Not Only Cars: The Six Levels of Autonomous Testing

Advanced Topics — Published October 24, 2017

There is something similar about driving and testing. While testing is an exercise in creativity, parts of it are boring — just like driving is. Regression testing is tedious in that you need to do the same tests over and over again, every time a release is created, just like your daily commute. And just like during your daily commute, doing something repetitively is a recipe for mistakes, so repetitive testing, just like driving, is a dangerous activity, as can be seen from the various crash sites strewn over our commute highways. Or by the various
bugs that slipped from us during our regression testing.

Which is why we automate testing. We write code that runs our tests, and run them whenever we want. But even that gets repetitive. Another day, another form field to check. Another form, another page. And one gets the feeling that writing those tests is a repetitive process. That it too can be automated.

Can AI automate this process? Can we make some, or all parts of our testing, and writing our tests, autonomous ? Can AI do to writing tests what it is doing to driving? 

Autonomous Driving

On the first day of May, 2012, in Las Vegas, Google passed Nevada’s Self-driving test. This can be thought of as the firing shot in an all-out war for domination over what appears to be the future of automobiles, a war that includes hi-tech giants such as Google, Apple, and Intel, but also automotive giants like Ford, Mercedes, and Volvo.

Credit: Google
Credit: Google

What’s the big deal? Why is everybody in a panic to be a player in this market? Why are self-driving cars such a big deal? Why are they perceived to be the future of cars? Because everybody “knows” that long-term, nobody is going to be driving their own cars. Because, as we said, driving is a boring activity. Everybody would rather teleport to the office than spend an hour driving there. And if teleporting is not an option (yet!), then a driver that drives you there is almost as good an option. While they are driving, you can get work done, catch up with friends, or take a nap. And if the boredom is taken out of the equation, the accidents that come with it are taken out too.

Because of consumer appeal, the possibility of saving billions in insurance money, and because of the possibility that self-driving cars will solve the present traffic jams, car manufacturers and hi-tech companies are scrambling to implement this technology.

But what exactly defines a self-driving autonomous car? Is every autonomous car like another? How is Tesla’s driving-assistance similar to Volkswagen’s automatic braking system? And how are they related to Google’s cute self-driving car that doesn’t even have a steering wheel? To this end, in 2014, SAE International published a classification system for autonomous cars, a classification that was adopted by the National Highway Traffic Safety Administration (NHTSA), and is the standard by which all autonomous cars are classified.


Levels of Driving Automation

Credit: Applitools
Credit: Applitools

The classification adopts six levels of driving automation, and a car is classified for a level depending on the amount of autonomy it exhibits.

The first level of driving automation is Level 0 — no automation whatsoever. Congratulations! You are already the proud owner of an autonomous car, Level 0. Level 1 is where we are today, in some cars on the road. It is named “Driving Assistance”, and is where things like the modern Cruise Control and automatic braking systems are today. In this mode, the human is still under control — the AI is only assisting while the human is driving.
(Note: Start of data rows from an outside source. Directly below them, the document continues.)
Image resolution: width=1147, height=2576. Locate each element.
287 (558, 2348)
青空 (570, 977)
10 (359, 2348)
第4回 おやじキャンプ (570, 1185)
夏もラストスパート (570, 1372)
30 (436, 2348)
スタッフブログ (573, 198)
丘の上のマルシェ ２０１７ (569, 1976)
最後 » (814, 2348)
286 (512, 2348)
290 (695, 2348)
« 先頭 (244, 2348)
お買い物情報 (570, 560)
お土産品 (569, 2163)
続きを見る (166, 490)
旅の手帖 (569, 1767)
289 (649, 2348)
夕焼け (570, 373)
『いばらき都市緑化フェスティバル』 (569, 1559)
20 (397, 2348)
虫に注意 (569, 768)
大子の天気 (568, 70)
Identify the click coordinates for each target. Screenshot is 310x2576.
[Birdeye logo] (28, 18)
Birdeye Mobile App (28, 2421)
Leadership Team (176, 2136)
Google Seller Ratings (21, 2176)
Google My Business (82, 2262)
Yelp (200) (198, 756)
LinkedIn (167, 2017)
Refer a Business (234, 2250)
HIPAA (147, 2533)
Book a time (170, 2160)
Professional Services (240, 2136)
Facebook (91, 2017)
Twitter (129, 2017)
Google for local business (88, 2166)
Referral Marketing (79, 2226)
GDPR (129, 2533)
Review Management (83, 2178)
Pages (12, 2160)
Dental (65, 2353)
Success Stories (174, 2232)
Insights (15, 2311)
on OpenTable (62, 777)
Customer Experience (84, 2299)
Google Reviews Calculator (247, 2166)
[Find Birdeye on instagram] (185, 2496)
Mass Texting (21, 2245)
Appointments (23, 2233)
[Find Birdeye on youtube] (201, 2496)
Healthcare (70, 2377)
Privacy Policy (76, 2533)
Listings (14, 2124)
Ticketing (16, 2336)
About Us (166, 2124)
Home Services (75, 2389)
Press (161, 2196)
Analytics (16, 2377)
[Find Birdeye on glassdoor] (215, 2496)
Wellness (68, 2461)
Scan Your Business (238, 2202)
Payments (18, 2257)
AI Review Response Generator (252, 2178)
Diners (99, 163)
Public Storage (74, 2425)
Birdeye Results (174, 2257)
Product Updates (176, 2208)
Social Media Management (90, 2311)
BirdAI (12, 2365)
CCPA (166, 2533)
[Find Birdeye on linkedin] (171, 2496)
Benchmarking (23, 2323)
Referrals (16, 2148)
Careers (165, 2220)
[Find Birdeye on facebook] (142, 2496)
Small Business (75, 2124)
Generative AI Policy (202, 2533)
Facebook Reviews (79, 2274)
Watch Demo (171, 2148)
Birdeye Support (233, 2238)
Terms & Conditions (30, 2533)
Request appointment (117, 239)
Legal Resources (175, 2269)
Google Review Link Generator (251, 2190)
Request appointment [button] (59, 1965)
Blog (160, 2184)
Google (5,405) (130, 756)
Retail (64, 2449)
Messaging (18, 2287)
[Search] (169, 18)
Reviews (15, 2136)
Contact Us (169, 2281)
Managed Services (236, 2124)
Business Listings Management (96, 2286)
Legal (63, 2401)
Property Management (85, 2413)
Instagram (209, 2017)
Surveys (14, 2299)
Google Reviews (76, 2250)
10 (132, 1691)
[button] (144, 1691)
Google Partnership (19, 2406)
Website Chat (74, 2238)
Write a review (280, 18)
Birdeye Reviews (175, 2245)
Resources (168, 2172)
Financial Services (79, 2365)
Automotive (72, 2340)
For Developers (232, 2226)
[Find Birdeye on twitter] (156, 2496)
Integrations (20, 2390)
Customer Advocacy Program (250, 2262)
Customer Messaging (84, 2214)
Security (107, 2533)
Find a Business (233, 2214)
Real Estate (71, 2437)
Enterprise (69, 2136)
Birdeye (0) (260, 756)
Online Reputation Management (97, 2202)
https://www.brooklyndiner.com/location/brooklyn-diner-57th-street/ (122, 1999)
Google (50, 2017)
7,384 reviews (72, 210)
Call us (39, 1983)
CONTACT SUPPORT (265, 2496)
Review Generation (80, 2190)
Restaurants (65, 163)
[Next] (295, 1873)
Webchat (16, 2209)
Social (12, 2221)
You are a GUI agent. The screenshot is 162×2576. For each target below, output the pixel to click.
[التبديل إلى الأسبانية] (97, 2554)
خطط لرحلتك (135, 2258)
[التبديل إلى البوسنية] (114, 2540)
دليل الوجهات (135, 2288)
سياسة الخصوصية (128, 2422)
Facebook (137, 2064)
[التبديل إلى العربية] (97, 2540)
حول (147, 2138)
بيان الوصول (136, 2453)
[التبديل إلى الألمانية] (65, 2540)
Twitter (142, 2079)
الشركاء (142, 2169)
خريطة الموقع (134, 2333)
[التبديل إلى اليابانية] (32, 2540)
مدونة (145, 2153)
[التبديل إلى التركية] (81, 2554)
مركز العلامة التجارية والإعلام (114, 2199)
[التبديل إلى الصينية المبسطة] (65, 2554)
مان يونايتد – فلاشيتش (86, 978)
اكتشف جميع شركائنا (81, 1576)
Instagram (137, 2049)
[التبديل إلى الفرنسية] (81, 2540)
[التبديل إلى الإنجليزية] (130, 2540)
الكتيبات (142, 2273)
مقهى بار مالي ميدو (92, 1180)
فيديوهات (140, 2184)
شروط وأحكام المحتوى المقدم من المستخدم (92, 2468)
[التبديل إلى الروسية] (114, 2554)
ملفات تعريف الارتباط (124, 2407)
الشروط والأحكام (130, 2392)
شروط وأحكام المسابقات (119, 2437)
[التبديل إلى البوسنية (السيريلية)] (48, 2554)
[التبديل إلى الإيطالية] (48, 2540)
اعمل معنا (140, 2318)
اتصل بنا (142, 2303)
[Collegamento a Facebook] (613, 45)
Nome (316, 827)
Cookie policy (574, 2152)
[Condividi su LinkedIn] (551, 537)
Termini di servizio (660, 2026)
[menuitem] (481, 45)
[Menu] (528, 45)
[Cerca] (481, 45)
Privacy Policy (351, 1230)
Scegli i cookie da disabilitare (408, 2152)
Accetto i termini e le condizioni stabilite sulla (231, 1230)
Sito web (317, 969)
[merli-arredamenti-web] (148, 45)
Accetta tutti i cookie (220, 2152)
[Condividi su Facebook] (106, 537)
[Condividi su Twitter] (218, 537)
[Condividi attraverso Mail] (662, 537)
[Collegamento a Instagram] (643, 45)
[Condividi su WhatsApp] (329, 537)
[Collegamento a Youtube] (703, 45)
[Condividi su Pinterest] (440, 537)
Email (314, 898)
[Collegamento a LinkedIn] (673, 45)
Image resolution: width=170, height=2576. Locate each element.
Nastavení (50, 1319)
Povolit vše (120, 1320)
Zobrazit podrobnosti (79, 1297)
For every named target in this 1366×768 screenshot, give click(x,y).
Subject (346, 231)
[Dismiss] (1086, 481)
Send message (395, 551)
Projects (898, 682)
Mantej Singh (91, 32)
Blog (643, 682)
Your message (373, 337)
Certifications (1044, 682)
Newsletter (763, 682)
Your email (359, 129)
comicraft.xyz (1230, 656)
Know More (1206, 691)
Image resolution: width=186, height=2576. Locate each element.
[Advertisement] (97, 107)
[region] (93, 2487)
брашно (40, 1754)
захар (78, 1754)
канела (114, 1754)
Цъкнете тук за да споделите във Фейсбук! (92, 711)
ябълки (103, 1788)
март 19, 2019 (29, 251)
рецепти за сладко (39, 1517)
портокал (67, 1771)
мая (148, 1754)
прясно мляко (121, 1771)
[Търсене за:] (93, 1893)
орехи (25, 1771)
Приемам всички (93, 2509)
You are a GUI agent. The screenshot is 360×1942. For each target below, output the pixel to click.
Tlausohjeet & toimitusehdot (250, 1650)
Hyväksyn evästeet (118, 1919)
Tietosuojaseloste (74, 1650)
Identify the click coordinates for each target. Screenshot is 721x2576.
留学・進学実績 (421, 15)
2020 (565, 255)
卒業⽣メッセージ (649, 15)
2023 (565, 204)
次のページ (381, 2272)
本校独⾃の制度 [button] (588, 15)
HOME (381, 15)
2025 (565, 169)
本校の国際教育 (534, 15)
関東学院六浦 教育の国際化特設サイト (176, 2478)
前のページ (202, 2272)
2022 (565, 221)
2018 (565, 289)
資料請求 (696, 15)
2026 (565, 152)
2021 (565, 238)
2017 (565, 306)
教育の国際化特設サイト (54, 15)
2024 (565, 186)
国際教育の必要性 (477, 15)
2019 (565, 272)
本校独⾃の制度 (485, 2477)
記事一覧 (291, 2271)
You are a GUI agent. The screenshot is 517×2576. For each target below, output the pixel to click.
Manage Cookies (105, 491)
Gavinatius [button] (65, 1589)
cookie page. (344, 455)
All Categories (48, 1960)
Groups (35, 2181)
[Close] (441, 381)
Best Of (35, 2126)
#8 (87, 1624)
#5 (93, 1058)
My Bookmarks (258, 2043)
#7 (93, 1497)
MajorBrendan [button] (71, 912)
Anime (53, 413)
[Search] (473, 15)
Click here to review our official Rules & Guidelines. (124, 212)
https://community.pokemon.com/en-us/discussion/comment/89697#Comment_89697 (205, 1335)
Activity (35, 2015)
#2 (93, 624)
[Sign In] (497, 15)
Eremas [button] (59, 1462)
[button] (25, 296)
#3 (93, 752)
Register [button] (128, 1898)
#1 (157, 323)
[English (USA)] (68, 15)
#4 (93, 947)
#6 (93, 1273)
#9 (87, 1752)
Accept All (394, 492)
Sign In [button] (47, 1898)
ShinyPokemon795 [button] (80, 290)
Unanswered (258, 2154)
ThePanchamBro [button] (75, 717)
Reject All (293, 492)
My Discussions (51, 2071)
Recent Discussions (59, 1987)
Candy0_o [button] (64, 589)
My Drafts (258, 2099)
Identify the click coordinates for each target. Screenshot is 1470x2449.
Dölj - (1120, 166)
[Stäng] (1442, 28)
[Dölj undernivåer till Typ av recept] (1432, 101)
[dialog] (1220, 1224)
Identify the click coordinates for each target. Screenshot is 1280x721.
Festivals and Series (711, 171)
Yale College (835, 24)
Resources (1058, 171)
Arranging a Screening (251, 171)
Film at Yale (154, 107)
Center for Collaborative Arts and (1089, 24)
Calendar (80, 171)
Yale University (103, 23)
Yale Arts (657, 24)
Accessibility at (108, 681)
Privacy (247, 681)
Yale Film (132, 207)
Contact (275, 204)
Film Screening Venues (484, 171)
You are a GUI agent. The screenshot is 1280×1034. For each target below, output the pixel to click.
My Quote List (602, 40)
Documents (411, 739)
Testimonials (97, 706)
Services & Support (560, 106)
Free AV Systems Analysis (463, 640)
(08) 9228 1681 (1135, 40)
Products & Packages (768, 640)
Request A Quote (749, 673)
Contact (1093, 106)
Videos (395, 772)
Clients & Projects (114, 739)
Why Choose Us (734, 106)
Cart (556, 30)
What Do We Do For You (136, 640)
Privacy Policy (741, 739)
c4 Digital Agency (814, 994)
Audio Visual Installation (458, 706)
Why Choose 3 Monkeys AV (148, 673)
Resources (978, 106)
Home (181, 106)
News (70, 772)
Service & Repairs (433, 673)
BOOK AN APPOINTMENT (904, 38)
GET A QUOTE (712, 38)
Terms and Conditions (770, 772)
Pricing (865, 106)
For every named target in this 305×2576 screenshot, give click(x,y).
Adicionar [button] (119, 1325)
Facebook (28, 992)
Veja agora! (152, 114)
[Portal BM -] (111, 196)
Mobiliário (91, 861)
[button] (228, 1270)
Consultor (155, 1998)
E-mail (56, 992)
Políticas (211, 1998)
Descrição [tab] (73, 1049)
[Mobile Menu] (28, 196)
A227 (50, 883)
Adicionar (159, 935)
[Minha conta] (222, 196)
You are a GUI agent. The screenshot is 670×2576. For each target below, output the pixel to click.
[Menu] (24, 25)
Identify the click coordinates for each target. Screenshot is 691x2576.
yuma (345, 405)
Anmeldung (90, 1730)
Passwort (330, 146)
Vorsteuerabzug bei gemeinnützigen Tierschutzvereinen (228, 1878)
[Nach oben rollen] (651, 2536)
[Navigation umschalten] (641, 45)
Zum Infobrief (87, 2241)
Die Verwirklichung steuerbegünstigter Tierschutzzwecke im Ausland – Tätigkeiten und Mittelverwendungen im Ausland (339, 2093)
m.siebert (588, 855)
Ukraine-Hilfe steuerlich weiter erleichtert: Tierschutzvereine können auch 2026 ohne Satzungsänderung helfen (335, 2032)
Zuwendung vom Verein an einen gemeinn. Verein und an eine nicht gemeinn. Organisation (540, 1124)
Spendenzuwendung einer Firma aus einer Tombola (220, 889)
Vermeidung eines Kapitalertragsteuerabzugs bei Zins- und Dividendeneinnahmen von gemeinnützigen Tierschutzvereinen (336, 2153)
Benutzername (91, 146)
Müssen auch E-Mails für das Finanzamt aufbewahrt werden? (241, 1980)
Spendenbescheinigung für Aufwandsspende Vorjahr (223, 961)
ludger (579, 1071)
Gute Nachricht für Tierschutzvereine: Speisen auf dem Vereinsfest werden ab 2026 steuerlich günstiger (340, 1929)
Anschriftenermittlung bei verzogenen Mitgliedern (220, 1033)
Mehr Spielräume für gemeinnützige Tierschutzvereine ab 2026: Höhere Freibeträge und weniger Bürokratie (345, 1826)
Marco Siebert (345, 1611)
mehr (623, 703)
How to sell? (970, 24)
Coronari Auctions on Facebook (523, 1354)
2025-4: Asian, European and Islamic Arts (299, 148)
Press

Level 2 is “Partial Automation”. This is the level Tesla’s Autopilot and GM’s Super Cruise reside in. In this level, the human is still in charge, but the AI takes care of the boring details of acceleration/deceleration and steering, while assuming that the human can take over on the first problem. We’re talking mostly highways here, and not city driving.

Level 3 is “Conditional Automation”. This is the first level where the car drives itself. But only under certain conditions, and always under the assumption that the human can take over when the AI notifies it that it is incapable of responding to a certain situation.

Level 4 is “High Automation”. In this level, the AI totally takes over all driving, and does not assume that the human can take over. In other words, this car can drive without a steering wheel. Google’s cars are at this level. The caveat is that there are times and places that the car cannot be autonomous, like in a snow storm, or during fog.

Level 5 is the highest level — “Full Automation”. The car can be autonomous anytime and anywhere. We have yet to reach that level of automation, but we’re getting there.

Level 6 is “SkyNet Automation”. No human is even in the car, because the robots have killed all of them! (Just joking — this level doesn’t really exist.)


Autonomous Testing

So back to autonomous testing. My company, Applitools, has just hired a new guy, an addition to our algorithm and AI team. During lunch, we started talking about the similarities between driving and testing, and just brainstorming this idea of “levels of autonomous testing”. These are our thoughts on this.

But Caveat Emptor! There is a saying in Hebrew that since the destruction of the (second) temple, prophecy is only given to fools and children. So please take these levels with a grain of salt. On the other hand, while these thoughts reflect our fantasies, they also reflect where we think the testing world is going in terms of using AI.

Are you worried that AI will soon replace all the testers? If so, skip to the last section to get your answer. But if you like your rides with suspense, then fasten your seat belts, because we’re going on a ride through the 6 levels of autonomous testing.

The Six Levels of Testing Autonomy (Credit: Applitools)
The Six Levels of Testing Autonomy (Credit: Applitools)

Level 0 — “No Autonomy”

Congratulations! You’re there. You write code that tests the application, and you’re very happy because you can run the tests again and again on every release, instead of boringly repeating the same tests again and again. This is perfect, because now you can concentrate on the important aspects of testing—thinking:

But nobody’s helping you write that automation code. And writing the code itself is repetitive. Any field added to a form means adding a test. Any form added to a page means adding a test that checks all the fields. And any page added means checking all the components and forms in that page.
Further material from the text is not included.